When my brother was in high school, I remember attending a college info session where a senior talked about how he learned to embrace the non-academic aspects of college. The only part I remember now is him talking about his sleep schedule. For his first few years, he went to sleep at 10 p.m. every night and missed out on a variety of social experiences as a result. But when he became an upperclassman, began sleeping later and started to embrace spontaneity, he was able to embrace college life more wholeheartedly. At that point in my life (when I was in elementary school), I thought I was an insomniac because I couldn’t fall asleep by 9:30 p.m. every night. The idea that one could be missing out because he or she was getting a healthy amount of sleep boggled me. 

Originally, I wanted to make a plea for students to get more sleep, based on the statistic that one-third of Americans are sleep deprived. According to a recent survey, 21.5 percent of Duke students reported sleep deprivation as a factor affecting academic performance.
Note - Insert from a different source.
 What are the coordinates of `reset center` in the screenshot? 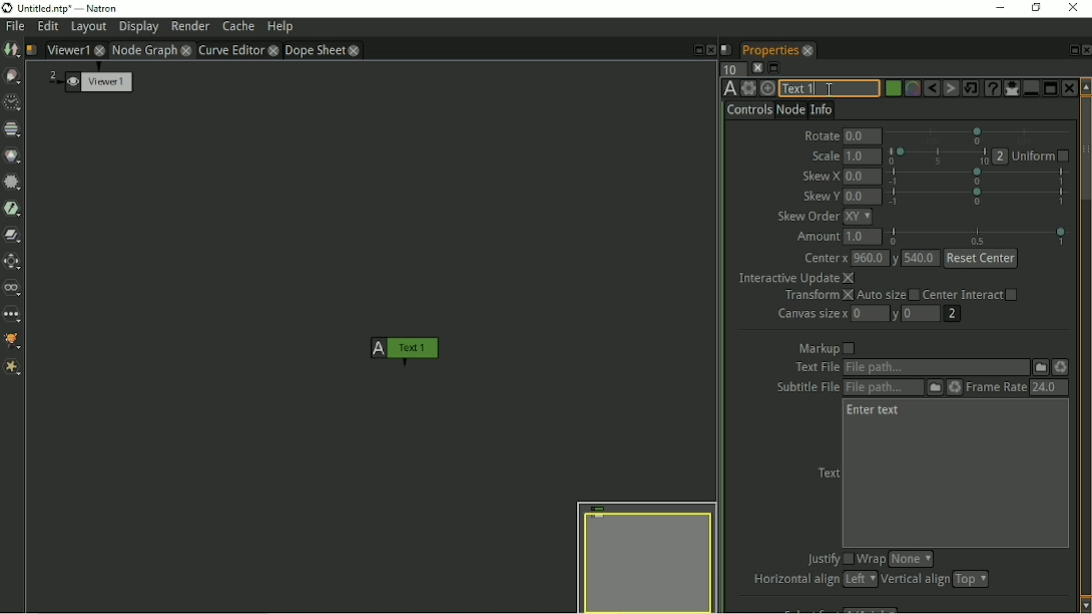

More than one in four high school students reported falling asleep in class at least once a week.  A recent Chronicle article focusing on “the freshman plague” pointed out that getting insufficient sleep contributes to getting sick.

All students should follow the advice by which Arianna Huffington lives—that we should schedule our sleep and treat it as a non-negotiable appointment. Given the evidence, this seems like an obvious lifestyle change that could massively improve student well-being. 

At a panel sponsored by The Huffington Post during the spring of 2016, then-sophomore Riley Griffin brought up the culture where students believe they must choose two out of school, socializing, and sleep. Frequently, they choose sleep. In particular, she said: “We face this excessive anti-sleep culture where we prioritize almost everything before we do health and wellness—specifically mental health. We are driven by motivations like GPA or even physical health in the sense that so many people prioritize working out or socializing, but sleep has always come last.” 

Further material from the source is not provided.